CLEVELAND -- The Cleveland Cavaliers are the league's best team in terms of dictating tempo. It's a slow style that the Washington Bullets hate to play. And, in three games against the Cavaliers this season, they have refused to do so.
Last night, it was the Bullets who dictated the tempo, speeding past the Cavaliers for a 98-85 win before 19,103 at the Gund Arena.
It was the Bullets' fourth straight win, matching their longest streak of the season. More importantly, the win got the Bullets off to a good start in what is probably the toughest stretch of the season. The Cleveland game began a three-week stretch in which the Bullets will play 11 of 14 on the road.

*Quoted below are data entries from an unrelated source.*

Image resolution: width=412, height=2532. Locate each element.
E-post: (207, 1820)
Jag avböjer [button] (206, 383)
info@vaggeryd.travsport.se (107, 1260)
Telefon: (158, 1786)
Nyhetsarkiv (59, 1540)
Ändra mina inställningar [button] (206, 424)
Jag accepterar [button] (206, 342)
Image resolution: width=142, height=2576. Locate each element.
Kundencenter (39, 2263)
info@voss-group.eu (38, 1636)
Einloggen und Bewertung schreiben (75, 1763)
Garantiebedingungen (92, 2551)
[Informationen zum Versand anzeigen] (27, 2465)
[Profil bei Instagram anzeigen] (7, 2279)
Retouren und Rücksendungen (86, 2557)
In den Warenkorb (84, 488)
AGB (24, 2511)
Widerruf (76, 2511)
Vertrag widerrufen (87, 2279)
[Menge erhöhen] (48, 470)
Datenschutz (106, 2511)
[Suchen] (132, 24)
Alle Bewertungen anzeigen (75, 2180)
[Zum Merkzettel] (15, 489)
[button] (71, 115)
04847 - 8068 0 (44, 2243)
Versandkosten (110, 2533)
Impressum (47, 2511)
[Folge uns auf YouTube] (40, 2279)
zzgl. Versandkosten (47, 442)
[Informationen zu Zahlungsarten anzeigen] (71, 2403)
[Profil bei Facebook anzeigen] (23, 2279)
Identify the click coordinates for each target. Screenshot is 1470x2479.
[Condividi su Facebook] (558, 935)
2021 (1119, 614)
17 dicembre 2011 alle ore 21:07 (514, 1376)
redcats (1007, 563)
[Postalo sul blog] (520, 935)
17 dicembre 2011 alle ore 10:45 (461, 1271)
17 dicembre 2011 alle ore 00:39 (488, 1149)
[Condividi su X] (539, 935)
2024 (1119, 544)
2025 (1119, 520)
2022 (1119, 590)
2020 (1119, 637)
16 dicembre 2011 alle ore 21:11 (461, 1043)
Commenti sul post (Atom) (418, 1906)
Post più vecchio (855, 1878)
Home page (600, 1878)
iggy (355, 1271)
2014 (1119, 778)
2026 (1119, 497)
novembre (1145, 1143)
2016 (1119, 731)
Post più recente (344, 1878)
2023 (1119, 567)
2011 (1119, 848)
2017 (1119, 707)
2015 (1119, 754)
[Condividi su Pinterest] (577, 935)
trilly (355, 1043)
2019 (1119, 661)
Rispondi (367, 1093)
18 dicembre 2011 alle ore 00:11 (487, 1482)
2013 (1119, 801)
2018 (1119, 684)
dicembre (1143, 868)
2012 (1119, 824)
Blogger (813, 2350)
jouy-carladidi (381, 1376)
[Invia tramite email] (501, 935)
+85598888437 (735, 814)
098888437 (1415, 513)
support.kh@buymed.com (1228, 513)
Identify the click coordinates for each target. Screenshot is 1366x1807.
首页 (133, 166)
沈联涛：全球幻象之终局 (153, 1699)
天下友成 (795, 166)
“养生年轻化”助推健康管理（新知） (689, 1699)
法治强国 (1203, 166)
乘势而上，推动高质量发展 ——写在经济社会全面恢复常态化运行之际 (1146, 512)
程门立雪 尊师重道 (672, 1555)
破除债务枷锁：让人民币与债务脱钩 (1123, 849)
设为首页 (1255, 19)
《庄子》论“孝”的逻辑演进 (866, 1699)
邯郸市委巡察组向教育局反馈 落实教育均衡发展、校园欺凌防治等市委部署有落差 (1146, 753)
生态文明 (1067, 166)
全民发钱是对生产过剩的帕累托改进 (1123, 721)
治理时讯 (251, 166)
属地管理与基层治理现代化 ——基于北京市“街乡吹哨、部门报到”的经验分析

But let's get back to this tempo thing for the Bullets, who are
four games over .500 (19-15) for the first time since Feb. 4, 1985. By slowing games down, the Cavaliers have held opponents to a league-low 84.7 points per game going into last night. But with last night's output, the Bullets now have three of the top five scoring games against the Cavaliers this season (their 106 points last month are the most allowed by Cleveland this season). Washington led by as many as 21 points last night.
"It's basically executing your game plan, and that's how we scored," said Juwan Howard, who had 18 points and 10 rebounds. "Cleveland always contains people and makes teams play their game, meaning slow tempo. We had fast-break opportunities, and that helped keep us loose."
What also kept the Bullets loose was yet another balanced offense, now that Calbert Cheaney has been welcomed as a member of the team. Cheaney had 17 points (eight of 10 from the field), the fifth straight game he has scored in double figures.
In the past five games, since getting outscored 38-0 by Charlotte's Glen Rice, Cheaney is averaging 15.2 points, while shooting 67.3 percent. He is 19-for-23 from the floor in his past two games.
"We forgot about Calbert," said backcourt mate Rod Strickland. "Well, he's a part of the offense now and he'll continue to be."
Said Bullets coach Jim Lynam: "I'd say this is as well as he's played. It's a big plus when you get another guy contributing, as Calbert has."
If Cheaney continues to contribute, the Bullets will have four scoring threats. In addition to Howard, Strickland led a balanced Bullets attack last night with 20 points, while also handing out eight assists and grabbing five rebounds. And Chris Webber had 17 points and eight assists.
The Bullets took control in the opening quarter, when they shot 65.0 percent and led by as many as 10 points on the way to a 58-39 halftime lead.
And unlike Friday, when they blew an 18-point lead to the Los Angeles Clippers, the Bullets were able to maintain control. The Cavaliers did put together a couple of second-half runs, mainly behind their three-point shooting (8-for-17).
But when the Cavaliers got to within nine points in the final quarter, it was Strickland who saw to it that the lead wasn't wasted. He hit a pair of tough jumpers in the lane over Terrell Brandon (19 points) midway through the fourth quarter, thwarting Cleveland's attempted comeback.
"He kept us in it," Webber said of Strickland. "He hit a couple of key shots. The thing about Rod is that he doesn't have to be dominant all the time. He doesn't have an ego. He just wants to win, and does what it takes to win."
And win is what the Bullets are doing, taking 12 of their last 16.
Washington has won six of its last eight road games, and improved to 9-7 on the road. Last year Washington didn't win its ninth road game until March 4. But the road gets tougher from here, with games at Miami tomorrow and Chicago on Tuesday.
"It's going to be tough," Strickland said. "We're playing a lot better now than we were at the beginning of the season. We have to stay loose, play and see what happens."
NOTE: Harvey Grant (bruised right biceps) did not play, but is probable for tomorrow. Chris Whitney scored 10 points off the bench for the Bullets.